---
annotations_creators:
- no-annotation
language_creators:
- other
language:
- en
license:
- other
multilinguality:
- monolingual
size_categories:
- 100B<n<1T
source_datasets:
- original
task_categories:
- image-classification
task_ids:
- multi-label-image-classification
pretty_name: ColonCancerCTDataset
tags:
- colon cancer
- medical
- cancer
dataset_info:
features:
- name: image
dtype: image
- name: ImageType
sequence: string
- name: StudyDate
dtype: string
- name: SeriesDate
dtype: string
- name: Manufacturer
dtype: string
- name: StudyDescription
dtype: string
- name: SeriesDescription
dtype: string
- name: PatientSex
dtype: string
- name: PatientAge
dtype: string
- name: PregnancyStatus
dtype: string
- name: BodyPartExamined
dtype: string
splits:
- name: train
num_bytes: 3537157.0
num_examples: 30
download_size: 3538117
dataset_size: 3537157.0
configs:
- config_name: default
data_files:
- split: train
path: data/train-*
---
# Dataset Card Creation Guide
## Table of Contents
- [Dataset Card Creation Guide](#dataset-card-creation-guide)

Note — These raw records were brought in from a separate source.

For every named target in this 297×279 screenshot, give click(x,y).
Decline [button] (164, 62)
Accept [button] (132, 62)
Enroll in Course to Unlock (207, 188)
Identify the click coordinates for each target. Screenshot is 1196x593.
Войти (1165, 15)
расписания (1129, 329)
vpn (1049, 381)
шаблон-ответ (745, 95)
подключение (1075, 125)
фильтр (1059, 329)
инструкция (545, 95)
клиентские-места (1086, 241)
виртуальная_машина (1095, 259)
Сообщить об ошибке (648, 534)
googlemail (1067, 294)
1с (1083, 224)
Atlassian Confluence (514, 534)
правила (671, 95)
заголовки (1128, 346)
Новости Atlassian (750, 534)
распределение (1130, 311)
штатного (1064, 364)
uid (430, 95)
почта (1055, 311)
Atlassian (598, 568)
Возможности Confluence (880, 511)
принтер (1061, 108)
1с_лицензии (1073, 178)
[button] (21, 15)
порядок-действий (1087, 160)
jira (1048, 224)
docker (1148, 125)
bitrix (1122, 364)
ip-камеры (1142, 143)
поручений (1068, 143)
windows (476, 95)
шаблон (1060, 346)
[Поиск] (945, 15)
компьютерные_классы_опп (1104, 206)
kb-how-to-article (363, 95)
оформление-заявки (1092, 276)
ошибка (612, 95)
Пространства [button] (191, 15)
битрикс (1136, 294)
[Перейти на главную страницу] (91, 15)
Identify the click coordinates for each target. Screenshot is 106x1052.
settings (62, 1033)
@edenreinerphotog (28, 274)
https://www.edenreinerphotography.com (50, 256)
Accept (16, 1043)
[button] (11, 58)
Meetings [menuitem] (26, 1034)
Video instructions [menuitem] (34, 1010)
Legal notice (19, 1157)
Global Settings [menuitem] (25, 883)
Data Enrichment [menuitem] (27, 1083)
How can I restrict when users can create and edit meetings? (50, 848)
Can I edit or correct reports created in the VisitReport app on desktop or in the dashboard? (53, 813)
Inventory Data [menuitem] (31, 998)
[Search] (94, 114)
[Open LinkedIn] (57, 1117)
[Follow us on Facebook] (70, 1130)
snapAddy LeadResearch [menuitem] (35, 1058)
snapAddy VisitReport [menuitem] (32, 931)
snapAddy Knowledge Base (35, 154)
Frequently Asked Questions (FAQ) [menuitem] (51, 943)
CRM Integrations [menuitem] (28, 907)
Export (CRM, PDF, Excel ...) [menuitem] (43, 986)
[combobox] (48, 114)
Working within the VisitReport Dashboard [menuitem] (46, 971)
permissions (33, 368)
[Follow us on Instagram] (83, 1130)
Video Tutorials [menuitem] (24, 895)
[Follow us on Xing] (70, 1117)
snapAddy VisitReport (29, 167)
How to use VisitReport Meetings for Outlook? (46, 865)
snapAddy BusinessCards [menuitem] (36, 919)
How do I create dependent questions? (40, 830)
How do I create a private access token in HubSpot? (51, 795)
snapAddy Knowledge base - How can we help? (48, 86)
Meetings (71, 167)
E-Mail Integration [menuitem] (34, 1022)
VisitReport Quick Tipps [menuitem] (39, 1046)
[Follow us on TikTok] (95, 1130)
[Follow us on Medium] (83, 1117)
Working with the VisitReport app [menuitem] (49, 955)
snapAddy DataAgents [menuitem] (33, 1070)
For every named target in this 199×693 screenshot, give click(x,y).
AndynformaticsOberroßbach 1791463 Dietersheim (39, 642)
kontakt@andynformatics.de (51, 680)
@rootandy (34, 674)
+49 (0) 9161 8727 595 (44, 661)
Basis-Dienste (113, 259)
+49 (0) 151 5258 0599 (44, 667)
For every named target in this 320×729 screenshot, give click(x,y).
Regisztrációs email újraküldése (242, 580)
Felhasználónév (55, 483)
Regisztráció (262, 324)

- [Table of Contents](#table-of-contents)
- [Dataset Description](#dataset-description)
- [Dataset Summary](#dataset-summary)
- [Supported Tasks and Leaderboards](#supported-tasks-and-leaderboards)
- [Languages](#languages)
- [Dataset Structure](#dataset-structure)
- [Data Instances](#data-instances)
- [Data Fields](#data-fields)
- [Data Splits](#data-splits)
- [Dataset Creation](#dataset-creation)
- [Curation Rationale](#curation-rationale)
- [Source Data](#source-data)
- [Initial Data Collection and Normalization](#initial-data-collection-and-normalization)
- [Who are the source language producers?](#who-are-the-source-language-producers)
- [Annotations](#annotations)
- [Annotation process](#annotation-process)
- [Who are the annotators?](#who-are-the-annotators)
- [Personal and Sensitive Information](#personal-and-sensitive-information)
- [Considerations for Using the Data](#considerations-for-using-the-data)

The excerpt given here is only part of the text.